WASHINGTON, D.C. -- The Alliance for Microbicide Development, the Global Campaign for Microbicides and the International Partnership for Microbicides announce today that the Senate Appropriations Committee passed the FY 2005 Foreign Operations bill to include a $10 million increase for microbicide research and development, bringing the total amount of yearly foreign aid dedicated to microbicide R&D to $32 million.  The International Partnership for Microbicides will be receiving $2 million of the increased funding.


"With a contribution of $2 million from the U.S. government, the International Partnership for Microbicides will be able to marshal more resources to accelerate its research and development program," said Dr. Zeda Rosenberg, CEO of the International Partnership for Microbicides.   "With real leadership and increased global investment, a safe and effective microbicide could be a reality for women in developing countries by the end of the decade." Even a partially effective microbicide could save over 2.5 million infections in three years time.


Recently named one of the "10 most promising biotechnologies for improving global health," microbicides are a class of products currently under development that women and their partners could apply topically to prevent transmission of HIV and other infections. Dozens of  candidate microbicides are in the pipeline and 16 are already in clinical testing, with 5 of those entering late-stage testing this year.

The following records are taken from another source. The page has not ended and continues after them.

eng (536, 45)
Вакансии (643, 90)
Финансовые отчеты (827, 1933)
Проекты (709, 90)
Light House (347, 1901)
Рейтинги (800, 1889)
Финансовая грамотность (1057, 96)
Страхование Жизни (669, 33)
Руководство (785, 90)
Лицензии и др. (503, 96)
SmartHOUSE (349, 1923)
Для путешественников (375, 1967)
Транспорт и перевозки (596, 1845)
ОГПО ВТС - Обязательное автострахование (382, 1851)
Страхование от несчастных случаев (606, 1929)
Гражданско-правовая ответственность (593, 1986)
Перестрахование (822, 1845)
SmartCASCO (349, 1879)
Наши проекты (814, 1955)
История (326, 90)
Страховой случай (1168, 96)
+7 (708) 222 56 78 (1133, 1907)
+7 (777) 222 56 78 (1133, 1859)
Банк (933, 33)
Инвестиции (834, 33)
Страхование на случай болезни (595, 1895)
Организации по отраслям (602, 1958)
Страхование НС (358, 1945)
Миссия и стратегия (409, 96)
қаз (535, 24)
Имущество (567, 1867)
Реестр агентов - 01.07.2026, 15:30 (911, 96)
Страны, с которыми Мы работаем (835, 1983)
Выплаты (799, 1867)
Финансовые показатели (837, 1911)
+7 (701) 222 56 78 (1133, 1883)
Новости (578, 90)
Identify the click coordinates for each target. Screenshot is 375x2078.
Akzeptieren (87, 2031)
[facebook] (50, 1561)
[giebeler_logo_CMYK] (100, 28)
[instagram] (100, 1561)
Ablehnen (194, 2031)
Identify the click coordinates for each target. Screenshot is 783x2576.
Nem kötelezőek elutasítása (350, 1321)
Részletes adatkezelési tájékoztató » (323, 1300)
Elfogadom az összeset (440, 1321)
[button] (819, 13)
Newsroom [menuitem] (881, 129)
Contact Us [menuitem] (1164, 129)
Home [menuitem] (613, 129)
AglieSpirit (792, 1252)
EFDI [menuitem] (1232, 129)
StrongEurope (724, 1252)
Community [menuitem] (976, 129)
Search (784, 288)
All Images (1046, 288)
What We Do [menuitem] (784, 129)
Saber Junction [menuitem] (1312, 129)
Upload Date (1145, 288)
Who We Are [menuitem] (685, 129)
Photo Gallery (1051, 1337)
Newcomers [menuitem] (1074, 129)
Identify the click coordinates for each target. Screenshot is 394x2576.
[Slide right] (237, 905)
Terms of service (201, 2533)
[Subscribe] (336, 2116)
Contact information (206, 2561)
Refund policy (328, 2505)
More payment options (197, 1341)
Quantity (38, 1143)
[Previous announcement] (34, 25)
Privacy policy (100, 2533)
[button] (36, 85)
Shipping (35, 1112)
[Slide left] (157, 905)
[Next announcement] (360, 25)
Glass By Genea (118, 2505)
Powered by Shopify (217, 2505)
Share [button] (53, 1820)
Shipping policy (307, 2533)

"No one can ignore the devastating impact that the AIDS epidemic is having on families, economies and whole societies around the world.  Alarmingly, the face of HIV and AIDS has become increasingly female as women now account for over half of the individuals

living with HIV and AIDS globally, and 60 percent of those in Africa," said Polly Harrison, director of the Alliance for Microbicide Development.  "Microbicides will empower women around the world in a way like never before by allowing them to protect themselves from HIV,  even in societies where they lack the economic or societal standing to control their sexual encounters."   


"We applaud the Senate Appropriations Committee for recognizing the great promise of microbicides and for Senators Leahy and Corzine for their longstanding and tireless leadership in supporting this vitally important research," added Harrison. 


Lori Heise, director of the Global Campaign for Microbicides said, "This represents a stunning victory for citizen advocates throughout the United States who have worked hard to convince their representatives of the importance of expanding women's options for HIV prevention.  It is also an important step forward for the world's women, who presently must rely on men's willingness to use condoms or to be monogamous to protect themselves from HIV and other infections."


"We hope the new Congress that convenes in January will further their commitment by passing  the Microbicide Development Act which will give a substantial and necessary boost to the future of microbicide research,"  Heise continued.  The Microbicide Development Act would establish a Microbicide Research and Development Branch at the National Institutes of Health and strengthen microbicide activity at USAID and the Centers for Disease Control.. 


The Alliance for Microbicide Development is a global, non-profit organization whose sole mission is to speed the development of safe, effective, and affordable microbicides to prevent sexually transmitted infections, most critically HIV/AIDS. The Alliance envisions a world in which all individuals have the power and tools they require to protect themselves from HIV and other sexually transmitted diseases.


The Global Campaign for Microbicides is an international movement of activists, citizens and non profit organizations dedicated to accelerating access to new HIV prevention tools, especially for women.


The International Partnership for Microbicides was established to accelerate the development and accessibility of microbicides to prevent the transmission of HIV.  The organization's goal is to improve the efficiency of all efforts to deliver a safe and affective microbicides as soon as possible.